WHAT IS REQUIRED: Lay out as a numbered list, with blank lines omitted, the lines of the records between the one holding "You are a computer-use agent." and the one holding "(x=173, y=13)", inclusive.

AVAILABLE DATA:
_ _ _
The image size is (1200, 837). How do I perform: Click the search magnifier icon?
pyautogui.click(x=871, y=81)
_ _ _
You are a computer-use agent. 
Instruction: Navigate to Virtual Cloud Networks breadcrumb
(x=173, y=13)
_ _ _
SOLVED EXERCISE:
1. You are a computer-use agent. 
2. Instruction: Navigate to Virtual Cloud Networks breadcrumb
3. (x=173, y=13)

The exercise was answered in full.